Incredible depth of fruit to this Angélus, which is dense yet also agile and energetic. There’s just so much dynamic fruit and tannin structure. Makes you want to taste and taste. What a young wine! We will see if 2016 is better than 2015. Both are great.
The 2016 Angelus is a blend of 40% Cabernet Franc and 60% Merlot with much of the production zoning in on the more clayey soils that are ideal in a dry growing season like this. Picked from 4 to 21 October and matured entirely in new oak, it has a very intense bouquet with multilayered blackcurrant, blueberry and floral notes, very refined and precise, not unlike the 2010 in some ways, but I would argue this is more sophisticated. The palate is medium-bodied with fine tannin, crisp acidity, symmetrical in terms of focus with just the right amount of sappiness on the saline finish. It is a superb Angelus from the de Boüard family, destined to give pleasure over many, many years. Once in bottle, I expect it to land towards the top of my banded scale.
One of the more surprising wines of the vintage, the 2016 Angélus shows a level of finesse that has not exactly been the norm here in recent years. Persistent and energetic on the palate, the 2016 Angélus boasts tons of nuance, with plenty of detail in all of its elements. A closing burst of Cabernet Franc-inflected floral and spice overtones give the wine an exotic flair. The 2016 is a fabulous Angélus. It's as simple as that.
Deep colour. Black cherry, liquorice. Dark chocolate touch marzipan aromas. Lovely plush black cherry, blackberry chocolate flavours, roasted chestnut flavours, ultra fine grainy plentiful tannins. Finishes chalky finish. Fresh acidity. Touch saline, very attractive. Tasted at Ch Angelus.
St.-Émilion is the star of Bordeaux’s Right Bank, north of the Dordogne River. The rich red wines produced in St.-Émilion, based on Merlot and Cabernet Franc, are less tannic and generally more fruit-driven in flavour than the Cabernet-based wines of Left Bank. Merlot thrives on the plateaus high above the Dordogne, where the soil is filled with sand and clay, a perfect medium for creating opulent, fruit-forward wines. With a typically savoury character, St.-Émilion wines are sometimes called the “Burgundies of Bordeaux.” These refined reds, with loads of finesse, are elegant companions to beef, chicken, pork and duck.

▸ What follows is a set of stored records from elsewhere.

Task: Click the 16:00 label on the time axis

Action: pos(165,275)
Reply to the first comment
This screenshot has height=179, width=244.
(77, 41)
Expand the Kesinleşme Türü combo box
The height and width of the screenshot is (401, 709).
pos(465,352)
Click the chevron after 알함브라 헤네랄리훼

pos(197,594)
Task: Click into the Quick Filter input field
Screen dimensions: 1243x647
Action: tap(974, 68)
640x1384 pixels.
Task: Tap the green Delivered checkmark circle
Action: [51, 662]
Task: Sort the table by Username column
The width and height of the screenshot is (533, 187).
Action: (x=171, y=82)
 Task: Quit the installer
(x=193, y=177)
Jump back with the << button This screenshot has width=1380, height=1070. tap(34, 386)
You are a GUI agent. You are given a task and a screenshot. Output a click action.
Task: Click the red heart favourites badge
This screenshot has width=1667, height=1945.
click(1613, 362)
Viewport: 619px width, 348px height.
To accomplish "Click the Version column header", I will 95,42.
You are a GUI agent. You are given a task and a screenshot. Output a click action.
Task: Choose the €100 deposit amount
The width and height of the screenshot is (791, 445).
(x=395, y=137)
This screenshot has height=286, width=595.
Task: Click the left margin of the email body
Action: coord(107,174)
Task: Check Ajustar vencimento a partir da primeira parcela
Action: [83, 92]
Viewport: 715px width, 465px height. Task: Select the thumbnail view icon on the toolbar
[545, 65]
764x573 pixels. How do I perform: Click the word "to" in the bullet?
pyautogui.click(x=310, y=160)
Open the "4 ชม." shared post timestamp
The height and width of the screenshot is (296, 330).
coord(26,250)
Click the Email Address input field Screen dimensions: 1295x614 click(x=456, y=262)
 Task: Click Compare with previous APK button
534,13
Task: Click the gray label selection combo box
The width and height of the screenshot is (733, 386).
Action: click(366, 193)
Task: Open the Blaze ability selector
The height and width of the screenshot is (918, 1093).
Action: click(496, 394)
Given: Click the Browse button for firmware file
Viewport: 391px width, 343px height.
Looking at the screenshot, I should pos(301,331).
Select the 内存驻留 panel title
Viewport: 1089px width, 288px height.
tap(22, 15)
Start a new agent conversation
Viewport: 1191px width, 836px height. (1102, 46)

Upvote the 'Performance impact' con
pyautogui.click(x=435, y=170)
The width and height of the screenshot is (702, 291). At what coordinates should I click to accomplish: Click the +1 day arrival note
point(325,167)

The wines of St.-Émilion were not included in the famous 1855 classification of Bordeaux, which ranked wines of the Left Bank. In 1955, St.-Émilion published its own classification, based on soil analysis, wine quality and reputation of the properties. Unlike the 1855 classification, St.-Emilion’s system requires properties to continuously prove themselves. The list is revised regularly, most recently in 2012. There are two tiers within the classification, Premier Grand Cru Classé and Grand Cru Classé. There are currently just 18 Premier Grand Cru properties and 64 Grand Cru Classé properties.
The St.-Émilion appellation is home to hundreds of individual producers, enhancing the variety of wines made there. Many of the properties remain small, family-run enterprises, unlike the large châteaux of the Left Bank. The area is also the base of France’s controversial micro-châteaux or garagiste wine movement; these innovative winemakers operate outside the traditional classification system, making very high quality (and very expensive) highly extracted wines.